# REQUIREMENT:
Retype each line of the listing below, from the first through the one holding "[Belize Oak Single Evokit Pocket Door - Silkscreen", with no other lines.

# SUPPLIED MATERIAL:
######

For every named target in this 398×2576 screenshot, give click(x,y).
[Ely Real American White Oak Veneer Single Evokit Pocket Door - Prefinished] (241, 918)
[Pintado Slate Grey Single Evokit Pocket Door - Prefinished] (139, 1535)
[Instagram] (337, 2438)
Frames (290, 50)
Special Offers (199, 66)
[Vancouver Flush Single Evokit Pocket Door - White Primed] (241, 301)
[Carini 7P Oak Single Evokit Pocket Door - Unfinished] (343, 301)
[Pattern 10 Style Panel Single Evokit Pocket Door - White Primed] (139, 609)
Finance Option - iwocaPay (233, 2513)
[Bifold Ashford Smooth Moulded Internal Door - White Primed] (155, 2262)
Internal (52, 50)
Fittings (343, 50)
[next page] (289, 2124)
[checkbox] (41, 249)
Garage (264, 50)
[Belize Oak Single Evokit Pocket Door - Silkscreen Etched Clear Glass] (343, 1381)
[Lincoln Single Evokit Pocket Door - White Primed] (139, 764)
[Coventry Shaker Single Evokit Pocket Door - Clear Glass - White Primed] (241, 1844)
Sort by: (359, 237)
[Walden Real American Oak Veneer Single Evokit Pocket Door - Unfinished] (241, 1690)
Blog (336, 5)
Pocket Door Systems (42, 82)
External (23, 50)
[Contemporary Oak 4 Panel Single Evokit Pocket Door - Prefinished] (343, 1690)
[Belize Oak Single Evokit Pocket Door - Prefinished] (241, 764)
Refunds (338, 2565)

######

# COMPLETED EXERCISE:
For every named target in this 398×2576 screenshot, give click(x,y).
[Ely Real American White Oak Veneer Single Evokit Pocket Door - Prefinished] (241, 918)
[Pintado Slate Grey Single Evokit Pocket Door - Prefinished] (139, 1535)
[Instagram] (337, 2438)
Frames (290, 50)
Special Offers (199, 66)
[Vancouver Flush Single Evokit Pocket Door - White Primed] (241, 301)
[Carini 7P Oak Single Evokit Pocket Door - Unfinished] (343, 301)
[Pattern 10 Style Panel Single Evokit Pocket Door - White Primed] (139, 609)
Finance Option - iwocaPay (233, 2513)
[Bifold Ashford Smooth Moulded Internal Door - White Primed] (155, 2262)
Internal (52, 50)
Fittings (343, 50)
[next page] (289, 2124)
[checkbox] (41, 249)
Garage (264, 50)
[Belize Oak Single Evokit Pocket Door - Silkscreen Etched Clear Glass] (343, 1381)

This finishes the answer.